PROBLEM: Write out the data again in full, keeping every character the same.

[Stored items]
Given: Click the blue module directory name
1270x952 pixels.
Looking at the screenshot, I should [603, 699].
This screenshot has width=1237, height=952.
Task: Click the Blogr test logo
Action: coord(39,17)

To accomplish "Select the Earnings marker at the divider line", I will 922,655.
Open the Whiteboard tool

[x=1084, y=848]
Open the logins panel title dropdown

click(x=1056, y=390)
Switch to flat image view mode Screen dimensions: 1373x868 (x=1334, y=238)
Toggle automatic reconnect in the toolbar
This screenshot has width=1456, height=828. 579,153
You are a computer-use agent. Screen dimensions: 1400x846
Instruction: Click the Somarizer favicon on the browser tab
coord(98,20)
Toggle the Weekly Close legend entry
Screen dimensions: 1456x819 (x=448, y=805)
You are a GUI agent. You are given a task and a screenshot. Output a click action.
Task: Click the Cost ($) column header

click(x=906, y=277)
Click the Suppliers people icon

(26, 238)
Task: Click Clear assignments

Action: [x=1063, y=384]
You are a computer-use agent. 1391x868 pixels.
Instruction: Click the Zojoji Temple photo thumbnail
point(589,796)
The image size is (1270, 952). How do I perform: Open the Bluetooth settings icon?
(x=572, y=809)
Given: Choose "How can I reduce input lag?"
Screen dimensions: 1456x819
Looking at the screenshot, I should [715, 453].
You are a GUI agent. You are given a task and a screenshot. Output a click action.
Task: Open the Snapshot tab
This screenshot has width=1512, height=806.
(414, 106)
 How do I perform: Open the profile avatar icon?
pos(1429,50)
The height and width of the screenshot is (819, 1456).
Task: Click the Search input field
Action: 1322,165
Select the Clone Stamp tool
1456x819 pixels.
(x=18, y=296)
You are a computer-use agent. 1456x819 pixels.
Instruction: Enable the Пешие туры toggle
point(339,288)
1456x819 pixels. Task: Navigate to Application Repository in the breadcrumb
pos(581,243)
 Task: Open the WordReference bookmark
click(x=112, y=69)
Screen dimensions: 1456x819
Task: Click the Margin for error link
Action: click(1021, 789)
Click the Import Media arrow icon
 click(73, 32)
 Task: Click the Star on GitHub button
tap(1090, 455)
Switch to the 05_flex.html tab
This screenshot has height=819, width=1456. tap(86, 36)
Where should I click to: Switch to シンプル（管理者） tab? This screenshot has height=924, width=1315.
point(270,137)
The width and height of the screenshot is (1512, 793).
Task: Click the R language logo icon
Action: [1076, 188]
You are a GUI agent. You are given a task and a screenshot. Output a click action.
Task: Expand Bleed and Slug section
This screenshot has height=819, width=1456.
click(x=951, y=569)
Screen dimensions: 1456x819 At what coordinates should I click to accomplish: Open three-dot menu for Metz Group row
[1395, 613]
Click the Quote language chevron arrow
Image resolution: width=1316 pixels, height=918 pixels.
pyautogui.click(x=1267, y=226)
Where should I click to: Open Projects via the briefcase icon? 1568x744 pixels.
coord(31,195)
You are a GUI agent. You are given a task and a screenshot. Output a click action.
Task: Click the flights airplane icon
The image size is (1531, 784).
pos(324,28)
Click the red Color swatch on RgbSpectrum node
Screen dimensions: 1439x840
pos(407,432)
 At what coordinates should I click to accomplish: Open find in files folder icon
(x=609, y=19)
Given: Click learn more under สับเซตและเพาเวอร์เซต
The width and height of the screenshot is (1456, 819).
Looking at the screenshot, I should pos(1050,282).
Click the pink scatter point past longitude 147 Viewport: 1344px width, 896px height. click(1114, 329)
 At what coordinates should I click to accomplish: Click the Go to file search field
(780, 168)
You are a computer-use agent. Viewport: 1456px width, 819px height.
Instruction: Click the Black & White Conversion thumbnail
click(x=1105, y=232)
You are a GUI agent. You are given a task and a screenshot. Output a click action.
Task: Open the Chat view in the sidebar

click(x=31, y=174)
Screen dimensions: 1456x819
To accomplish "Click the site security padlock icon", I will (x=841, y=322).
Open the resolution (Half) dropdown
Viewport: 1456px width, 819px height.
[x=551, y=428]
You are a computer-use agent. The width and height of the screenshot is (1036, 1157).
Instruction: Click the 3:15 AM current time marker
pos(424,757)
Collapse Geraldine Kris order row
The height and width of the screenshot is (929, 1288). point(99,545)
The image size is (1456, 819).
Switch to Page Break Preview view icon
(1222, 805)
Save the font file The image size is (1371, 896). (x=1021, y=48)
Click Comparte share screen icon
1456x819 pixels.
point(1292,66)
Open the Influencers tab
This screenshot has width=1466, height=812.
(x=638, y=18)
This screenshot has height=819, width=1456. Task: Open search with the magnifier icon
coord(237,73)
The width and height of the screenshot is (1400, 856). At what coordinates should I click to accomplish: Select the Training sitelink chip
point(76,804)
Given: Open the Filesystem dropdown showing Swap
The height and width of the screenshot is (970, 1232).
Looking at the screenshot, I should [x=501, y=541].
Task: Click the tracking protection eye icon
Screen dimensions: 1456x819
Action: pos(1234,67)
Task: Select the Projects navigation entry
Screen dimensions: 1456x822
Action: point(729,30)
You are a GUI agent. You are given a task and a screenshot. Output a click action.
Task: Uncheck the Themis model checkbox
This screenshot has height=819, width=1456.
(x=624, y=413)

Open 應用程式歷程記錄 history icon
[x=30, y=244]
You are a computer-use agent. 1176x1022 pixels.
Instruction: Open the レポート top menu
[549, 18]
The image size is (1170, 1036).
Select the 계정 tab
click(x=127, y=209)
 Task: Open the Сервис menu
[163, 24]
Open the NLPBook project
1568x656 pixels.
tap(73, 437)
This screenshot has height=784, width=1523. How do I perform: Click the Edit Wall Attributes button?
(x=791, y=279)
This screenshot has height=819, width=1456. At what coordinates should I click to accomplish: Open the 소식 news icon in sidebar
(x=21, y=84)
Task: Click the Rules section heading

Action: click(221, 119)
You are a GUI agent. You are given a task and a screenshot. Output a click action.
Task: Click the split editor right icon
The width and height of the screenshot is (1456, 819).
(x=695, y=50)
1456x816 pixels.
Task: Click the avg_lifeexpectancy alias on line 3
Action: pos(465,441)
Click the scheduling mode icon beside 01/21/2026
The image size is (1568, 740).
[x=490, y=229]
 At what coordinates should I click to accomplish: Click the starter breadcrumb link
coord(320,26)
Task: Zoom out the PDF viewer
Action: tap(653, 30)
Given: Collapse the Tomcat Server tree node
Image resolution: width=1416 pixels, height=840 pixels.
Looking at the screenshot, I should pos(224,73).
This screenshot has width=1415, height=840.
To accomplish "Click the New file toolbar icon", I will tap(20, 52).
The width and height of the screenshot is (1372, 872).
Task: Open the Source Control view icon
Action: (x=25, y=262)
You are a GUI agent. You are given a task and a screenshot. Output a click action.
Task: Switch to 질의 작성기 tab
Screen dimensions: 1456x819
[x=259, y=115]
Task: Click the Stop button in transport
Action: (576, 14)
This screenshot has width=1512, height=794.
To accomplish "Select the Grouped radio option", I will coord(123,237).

RESULT OF THIS EXERCISE:
Given: Click the blue module directory name
1270x952 pixels.
Looking at the screenshot, I should [603, 699].
This screenshot has width=1237, height=952.
Task: Click the Blogr test logo
Action: coord(39,17)

To accomplish "Select the Earnings marker at the divider line", I will 922,655.
Open the Whiteboard tool

[x=1084, y=848]
Open the logins panel title dropdown

click(x=1056, y=390)
Switch to flat image view mode Screen dimensions: 1373x868 (x=1334, y=238)
Toggle automatic reconnect in the toolbar
This screenshot has width=1456, height=828. 579,153
You are a computer-use agent. Screen dimensions: 1400x846
Instruction: Click the Somarizer favicon on the browser tab
coord(98,20)
Toggle the Weekly Close legend entry
Screen dimensions: 1456x819 (x=448, y=805)
You are a GUI agent. You are given a task and a screenshot. Output a click action.
Task: Click the Cost ($) column header

click(x=906, y=277)
Click the Suppliers people icon

(26, 238)
Task: Click Clear assignments

Action: [x=1063, y=384]
You are a computer-use agent. 1391x868 pixels.
Instruction: Click the Zojoji Temple photo thumbnail
point(589,796)
The image size is (1270, 952). How do I perform: Open the Bluetooth settings icon?
(x=572, y=809)
Given: Choose "How can I reduce input lag?"
Screen dimensions: 1456x819
Looking at the screenshot, I should [715, 453].
You are a GUI agent. You are given a task and a screenshot. Output a click action.
Task: Open the Snapshot tab
This screenshot has width=1512, height=806.
(414, 106)
 How do I perform: Open the profile avatar icon?
pos(1429,50)
The height and width of the screenshot is (819, 1456).
Task: Click the Search input field
Action: 1322,165
Select the Clone Stamp tool
1456x819 pixels.
(x=18, y=296)
You are a computer-use agent. 1456x819 pixels.
Instruction: Enable the Пешие туры toggle
point(339,288)
1456x819 pixels. Task: Navigate to Application Repository in the breadcrumb
pos(581,243)
 Task: Open the WordReference bookmark
click(x=112, y=69)
Screen dimensions: 1456x819
Task: Click the Margin for error link
Action: click(1021, 789)
Click the Import Media arrow icon
 click(73, 32)
 Task: Click the Star on GitHub button
tap(1090, 455)
Switch to the 05_flex.html tab
This screenshot has height=819, width=1456. tap(86, 36)
Where should I click to: Switch to シンプル（管理者） tab? This screenshot has height=924, width=1315.
point(270,137)
The width and height of the screenshot is (1512, 793).
Task: Click the R language logo icon
Action: [1076, 188]
You are a GUI agent. You are given a task and a screenshot. Output a click action.
Task: Expand Bleed and Slug section
This screenshot has height=819, width=1456.
click(x=951, y=569)
Screen dimensions: 1456x819 At what coordinates should I click to accomplish: Open three-dot menu for Metz Group row
[1395, 613]
Click the Quote language chevron arrow
Image resolution: width=1316 pixels, height=918 pixels.
pyautogui.click(x=1267, y=226)
Where should I click to: Open Projects via the briefcase icon? 1568x744 pixels.
coord(31,195)
You are a GUI agent. You are given a task and a screenshot. Output a click action.
Task: Click the flights airplane icon
The image size is (1531, 784).
pos(324,28)
Click the red Color swatch on RgbSpectrum node
Screen dimensions: 1439x840
pos(407,432)
 At what coordinates should I click to accomplish: Open find in files folder icon
(x=609, y=19)
Given: Click learn more under สับเซตและเพาเวอร์เซต
The width and height of the screenshot is (1456, 819).
Looking at the screenshot, I should pos(1050,282).
Click the pink scatter point past longitude 147 Viewport: 1344px width, 896px height. click(1114, 329)
 At what coordinates should I click to accomplish: Click the Go to file search field
(780, 168)
You are a computer-use agent. Viewport: 1456px width, 819px height.
Instruction: Click the Black & White Conversion thumbnail
click(x=1105, y=232)
You are a GUI agent. You are given a task and a screenshot. Output a click action.
Task: Open the Chat view in the sidebar

click(x=31, y=174)
Screen dimensions: 1456x819
To accomplish "Click the site security padlock icon", I will (x=841, y=322).
Open the resolution (Half) dropdown
Viewport: 1456px width, 819px height.
[x=551, y=428]
You are a computer-use agent. The width and height of the screenshot is (1036, 1157).
Instruction: Click the 3:15 AM current time marker
pos(424,757)
Collapse Geraldine Kris order row
The height and width of the screenshot is (929, 1288). point(99,545)
The image size is (1456, 819).
Switch to Page Break Preview view icon
(1222, 805)
Save the font file The image size is (1371, 896). (x=1021, y=48)
Click Comparte share screen icon
1456x819 pixels.
point(1292,66)
Open the Influencers tab
This screenshot has width=1466, height=812.
(x=638, y=18)
This screenshot has height=819, width=1456. Task: Open search with the magnifier icon
coord(237,73)
The width and height of the screenshot is (1400, 856). At what coordinates should I click to accomplish: Select the Training sitelink chip
point(76,804)
Given: Open the Filesystem dropdown showing Swap
The height and width of the screenshot is (970, 1232).
Looking at the screenshot, I should [x=501, y=541].
Task: Click the tracking protection eye icon
Screen dimensions: 1456x819
Action: pos(1234,67)
Task: Select the Projects navigation entry
Screen dimensions: 1456x822
Action: point(729,30)
You are a GUI agent. You are given a task and a screenshot. Output a click action.
Task: Uncheck the Themis model checkbox
This screenshot has height=819, width=1456.
(x=624, y=413)

Open 應用程式歷程記錄 history icon
[x=30, y=244]
You are a computer-use agent. 1176x1022 pixels.
Instruction: Open the レポート top menu
[549, 18]
The image size is (1170, 1036).
Select the 계정 tab
click(x=127, y=209)
 Task: Open the Сервис menu
[163, 24]
Open the NLPBook project
1568x656 pixels.
tap(73, 437)
This screenshot has height=784, width=1523. How do I perform: Click the Edit Wall Attributes button?
(x=791, y=279)
This screenshot has height=819, width=1456. At what coordinates should I click to accomplish: Open the 소식 news icon in sidebar
(x=21, y=84)
Task: Click the Rules section heading

Action: click(221, 119)
You are a GUI agent. You are given a task and a screenshot. Output a click action.
Task: Click the split editor right icon
The width and height of the screenshot is (1456, 819).
(x=695, y=50)
1456x816 pixels.
Task: Click the avg_lifeexpectancy alias on line 3
Action: pos(465,441)
Click the scheduling mode icon beside 01/21/2026
The image size is (1568, 740).
[x=490, y=229]
 At what coordinates should I click to accomplish: Click the starter breadcrumb link
coord(320,26)
Task: Zoom out the PDF viewer
Action: tap(653, 30)
Given: Collapse the Tomcat Server tree node
Image resolution: width=1416 pixels, height=840 pixels.
Looking at the screenshot, I should pos(224,73).
This screenshot has width=1415, height=840.
To accomplish "Click the New file toolbar icon", I will tap(20, 52).
The width and height of the screenshot is (1372, 872).
Task: Open the Source Control view icon
Action: (x=25, y=262)
You are a GUI agent. You are given a task and a screenshot. Output a click action.
Task: Switch to 질의 작성기 tab
Screen dimensions: 1456x819
[x=259, y=115]
Task: Click the Stop button in transport
Action: (576, 14)
This screenshot has width=1512, height=794.
To accomplish "Select the Grouped radio option", I will coord(123,237).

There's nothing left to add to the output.